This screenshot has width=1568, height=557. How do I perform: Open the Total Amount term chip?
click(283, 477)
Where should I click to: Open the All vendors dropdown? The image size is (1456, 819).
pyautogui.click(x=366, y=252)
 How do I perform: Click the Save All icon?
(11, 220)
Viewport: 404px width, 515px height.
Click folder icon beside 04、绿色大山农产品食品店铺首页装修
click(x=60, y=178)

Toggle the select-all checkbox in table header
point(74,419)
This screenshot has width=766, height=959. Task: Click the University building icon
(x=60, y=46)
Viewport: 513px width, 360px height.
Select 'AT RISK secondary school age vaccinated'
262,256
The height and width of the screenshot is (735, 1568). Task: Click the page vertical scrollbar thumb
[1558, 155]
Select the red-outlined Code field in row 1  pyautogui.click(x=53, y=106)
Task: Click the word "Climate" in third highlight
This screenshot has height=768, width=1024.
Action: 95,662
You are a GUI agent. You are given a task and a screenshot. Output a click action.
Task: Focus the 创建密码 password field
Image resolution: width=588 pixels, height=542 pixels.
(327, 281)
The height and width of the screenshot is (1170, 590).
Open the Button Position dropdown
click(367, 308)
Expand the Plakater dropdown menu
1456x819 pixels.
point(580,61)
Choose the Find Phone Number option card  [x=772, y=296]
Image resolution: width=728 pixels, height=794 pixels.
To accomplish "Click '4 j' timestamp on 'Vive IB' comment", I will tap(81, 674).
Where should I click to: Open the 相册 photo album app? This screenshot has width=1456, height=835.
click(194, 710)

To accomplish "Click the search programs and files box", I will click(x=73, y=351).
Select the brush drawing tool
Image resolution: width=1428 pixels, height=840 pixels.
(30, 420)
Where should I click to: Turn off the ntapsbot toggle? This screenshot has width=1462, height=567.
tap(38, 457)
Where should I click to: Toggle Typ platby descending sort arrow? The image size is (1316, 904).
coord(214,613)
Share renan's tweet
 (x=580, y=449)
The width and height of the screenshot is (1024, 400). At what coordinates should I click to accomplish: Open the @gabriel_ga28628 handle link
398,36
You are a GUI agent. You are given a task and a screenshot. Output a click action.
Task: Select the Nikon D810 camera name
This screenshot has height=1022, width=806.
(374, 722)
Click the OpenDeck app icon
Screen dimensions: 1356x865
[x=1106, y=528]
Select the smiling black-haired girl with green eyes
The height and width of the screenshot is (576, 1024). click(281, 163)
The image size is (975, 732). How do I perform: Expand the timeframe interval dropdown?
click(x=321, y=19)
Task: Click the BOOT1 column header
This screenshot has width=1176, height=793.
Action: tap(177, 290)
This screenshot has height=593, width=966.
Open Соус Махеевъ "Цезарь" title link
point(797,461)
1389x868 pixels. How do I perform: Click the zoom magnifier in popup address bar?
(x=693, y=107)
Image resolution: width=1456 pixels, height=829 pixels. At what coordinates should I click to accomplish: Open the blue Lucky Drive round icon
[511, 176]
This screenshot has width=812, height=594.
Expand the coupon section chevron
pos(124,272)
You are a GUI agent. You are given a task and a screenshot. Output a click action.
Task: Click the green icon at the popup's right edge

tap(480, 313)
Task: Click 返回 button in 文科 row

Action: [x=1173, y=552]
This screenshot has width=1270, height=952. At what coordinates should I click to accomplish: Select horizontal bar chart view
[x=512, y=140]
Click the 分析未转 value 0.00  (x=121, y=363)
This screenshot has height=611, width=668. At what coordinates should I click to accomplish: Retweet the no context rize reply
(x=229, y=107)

**WHAT THE TASK REQUIRES**
Copy out the lines of the records exactly, starting at the line that contains "Image resolution: width=728" and stopping after the line that contains "The height and width of the screenshot is (576, 1024).".

**FULL OUTPUT**
Image resolution: width=728 pixels, height=794 pixels.
To accomplish "Click '4 j' timestamp on 'Vive IB' comment", I will tap(81, 674).
Where should I click to: Open the 相册 photo album app? This screenshot has width=1456, height=835.
click(194, 710)

To accomplish "Click the search programs and files box", I will click(x=73, y=351).
Select the brush drawing tool
Image resolution: width=1428 pixels, height=840 pixels.
(30, 420)
Where should I click to: Turn off the ntapsbot toggle? This screenshot has width=1462, height=567.
tap(38, 457)
Where should I click to: Toggle Typ platby descending sort arrow? The image size is (1316, 904).
coord(214,613)
Share renan's tweet
 (x=580, y=449)
The width and height of the screenshot is (1024, 400). At what coordinates should I click to accomplish: Open the @gabriel_ga28628 handle link
398,36
You are a GUI agent. You are given a task and a screenshot. Output a click action.
Task: Select the Nikon D810 camera name
This screenshot has height=1022, width=806.
(374, 722)
Click the OpenDeck app icon
Screen dimensions: 1356x865
[x=1106, y=528]
Select the smiling black-haired girl with green eyes
The height and width of the screenshot is (576, 1024). click(281, 163)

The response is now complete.